The first graph above shows the global mean thermosphere density at 400 km altitude, obtained from satellite orbital parameters over four solar cycles. Blue: 81-day centered running mean. Black: annual average. Green dotted lines: envelope of expected decrease due to increasing CO2 levels, in the range of 2% to 5% per decade, starting with the 1976 annual average. This effectively rules out changing levels of carbon dioxide as the cause of the decrease in temperature recently witnessed.

The second graph shows the Global mean thermosphere density annual average plotted as a function of the 26-34 nm solar EUV irradiance annual average measured by the SEM for the ascending (red) and descending (blue) phases of solar cycle 23. Both of these graphs were obtained from the paper: Solomon et al “Anomalously low solar extreme-ultraviolet irradiance and thermosphere density during solar minimum”. GEOPHYSICAL RESEARCH LETTERS, VOL. 37, 2010

Extra Terrestrial Influences on Natures Risks
Brent Walker – February 2012

If the Global Financial Crisis taught actuaries anything, it would have been that the financial models of countries produced by economists were not infallible. We have learnt that models of the economy should not ignore the interdependence of one country’s banking system to those of other countries nor the dependencies between governments, banks, and other institutions including insurers. We should not ignore the influences of governments and not just the government(s) of the country being modeled. We should not ignore the possibility that economic models are sometimes skewed to produce politically determined outcomes. The crisis is still teaching us that there are many moral hazard risks in the financial sector that must not be ignored.

We must not make the same mistakes when we model nature. We should not assume that other professions have got their models correct.
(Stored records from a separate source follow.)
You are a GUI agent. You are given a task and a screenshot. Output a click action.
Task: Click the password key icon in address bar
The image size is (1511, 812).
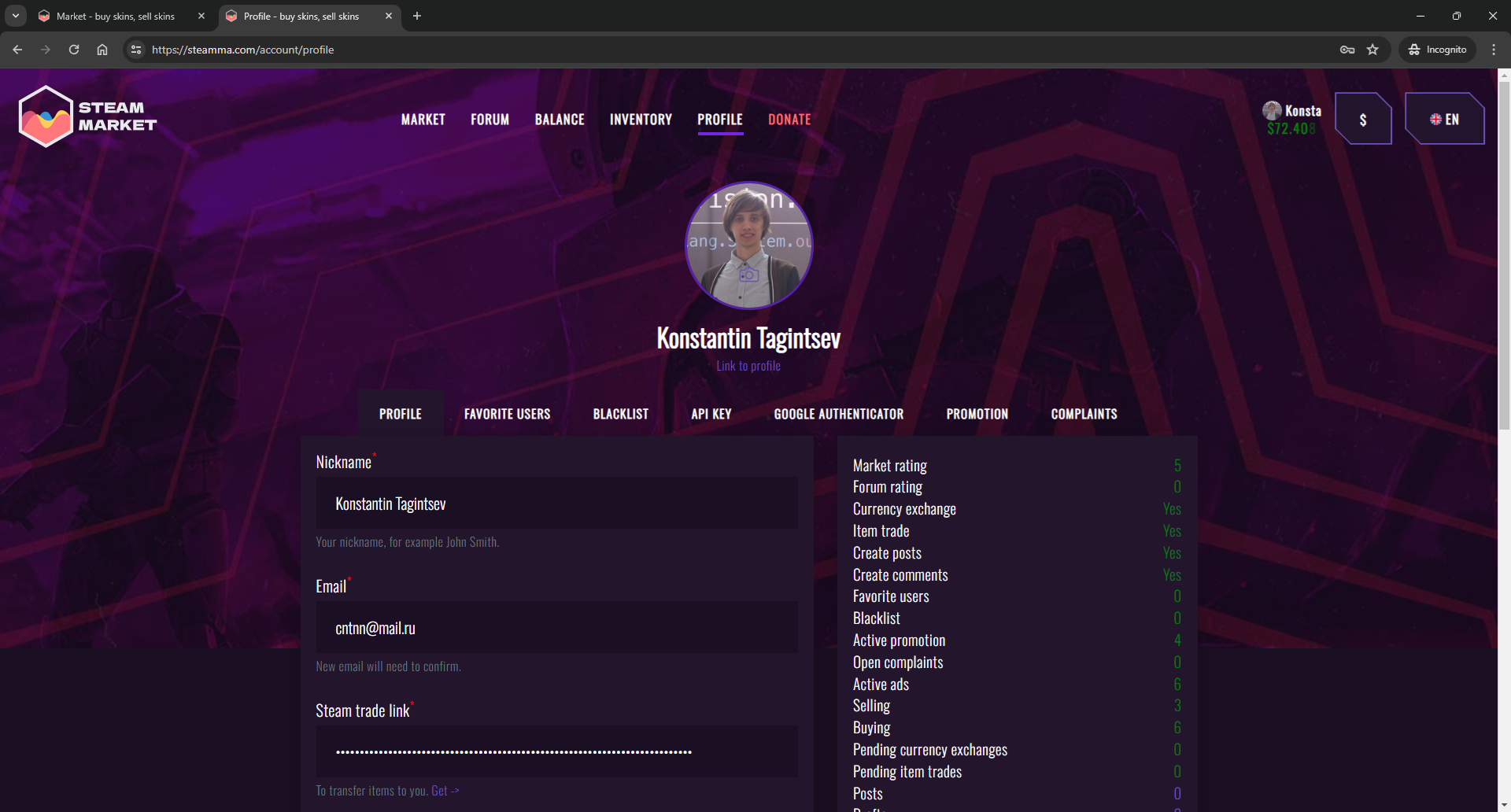[1347, 50]
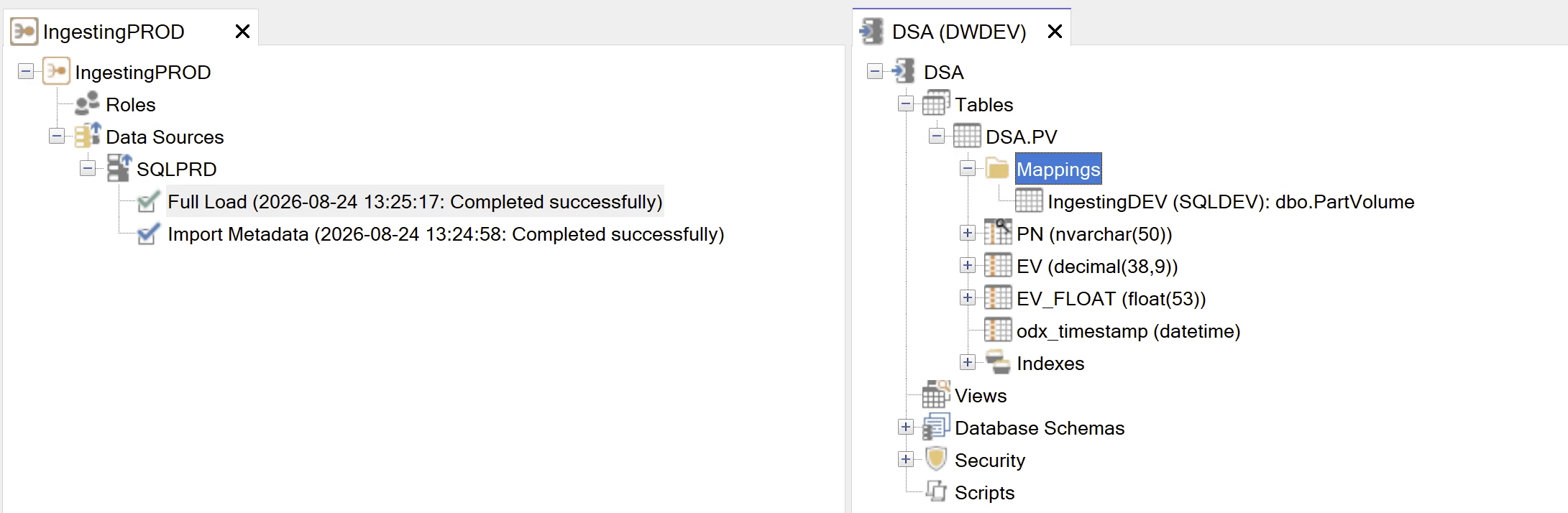Collapse the DSA.PV table node
The image size is (1568, 513).
point(937,136)
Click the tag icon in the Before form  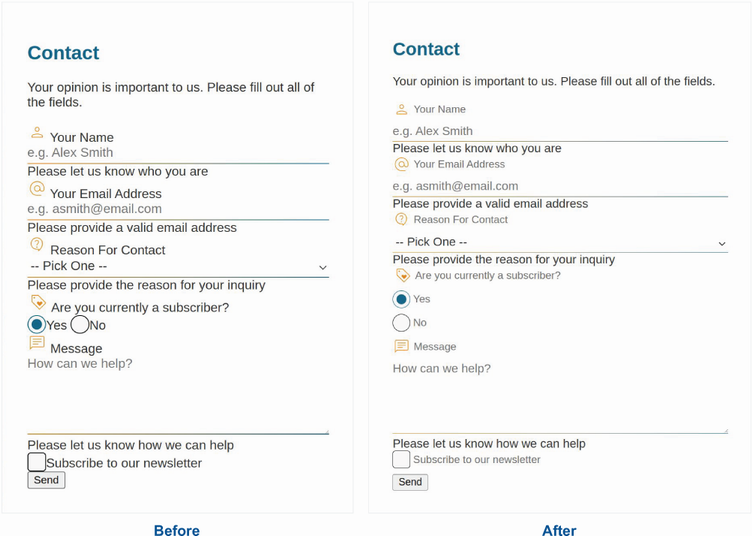pos(38,301)
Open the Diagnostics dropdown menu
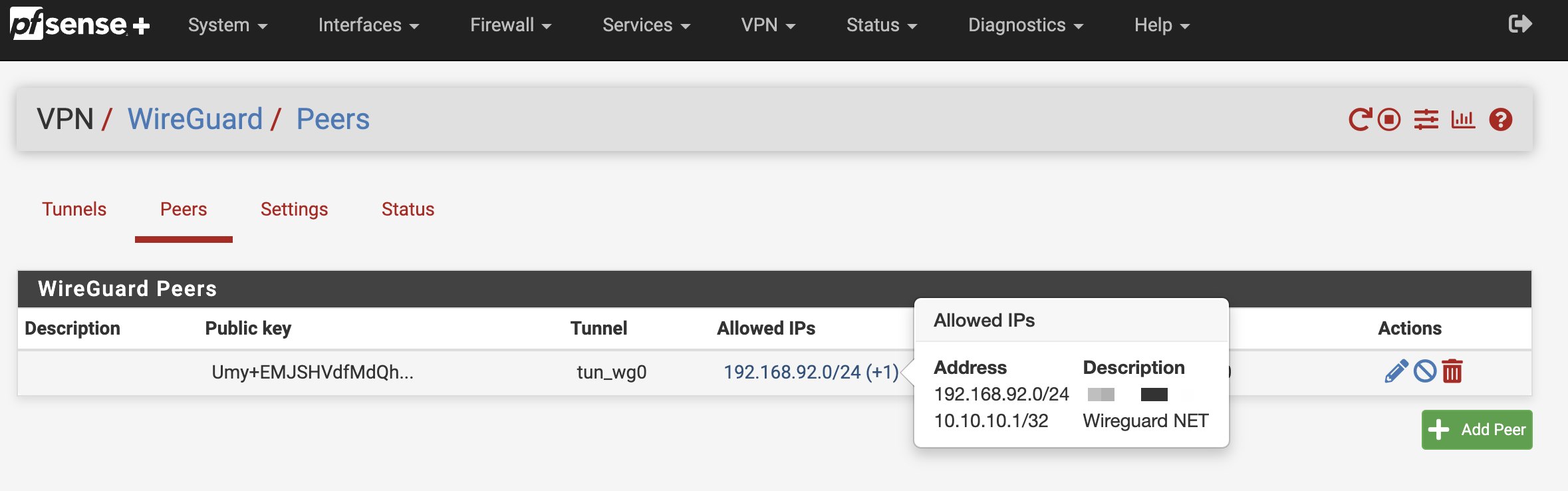Image resolution: width=1568 pixels, height=491 pixels. tap(1025, 25)
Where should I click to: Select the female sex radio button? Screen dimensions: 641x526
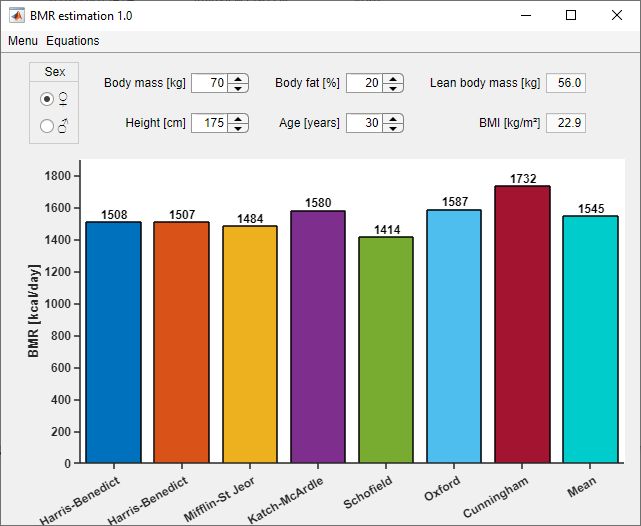[47, 99]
We must look beyond the range of variables being taken up in models to make sure important variables haven’t been left out. We need to understand the dependencies between the modeled variables and between those variables and the ones that are not included in the models. We should ensure that moral hazard risks were satisfactorily addressed and have not influenced the models to produce pre-determined outcomes. Finally, as actuaries, we must remember the statistical maxim that “correlation does not imply causation”. In science it is physics that provides causation links. As Sir Ernest Rutherford once elegantly put it “All science is either physics or stamp collecting”.

This paper is unashamedly about the physics related to extra-terrestrial influences on nature’s risks. If actuaries who having read this paper put it down curious to know more about the incredibly powerful extra-terrestrial forces of nature then the author has done the job that he set out to do. There are many references that will enable those with curious minds to explore further.

It will give me great pleasure to learn in my dotage of actuaries using many of the useful data sets that the space age has spawned. These data sets will help actuaries with predictions about the various natural risks that give rise to claims on insurers. Already there are sophisticated risk management systems using space weather forecasting to mitigate the risks arising from major space weather phenomena. As far as I know actuaries are not involved in space weather forecasting but they should be, particularly as the profession wishes to play a substantial role in risk management so as to remain relevant by the end of the 21st Century.

If this paper was written four centuries ago the author would have met the same fate as Giordano Bruno. Even if it had been written a few years ago it would probably have been rejected as being too politically incorrect or maybe not sufficiently “actuarial”. But with the Sun now, almost definitely, in a grand minimum, which on previous occasions has produced climatic periods known as “little ice-ages”, it is time to look at nature’s influence on the environment in addition to looking at man’s influence. Although the last little ice-age occurred more than 200 years ago, records do suggest that during it and preceding little ice-age periods, there were times of intense cold in Europe and North America particularly during the Northern Hemisphere winters. The climate during these periods was further complicated by what seems to have been increased volcanic activity. Some of the largest recorded earthquakes also happened during these periods.

Was the extreme cold in Europe in February 2012 just a taste of what is still to come in Northern winters of the next few decades? Let’s not forget that collectively mankind has experienced great difficulties obtaining food and energy during previous little ice-ages. It is also worth remembering that the human population on Earth at the beginning of the last one was only 10% of what it is currently.

During the time of the last little ice-age, from 1790 – 1830, Thomas Malthus wrote his treatise, the French Revolution occurred and the Napoleonic Wars were fought.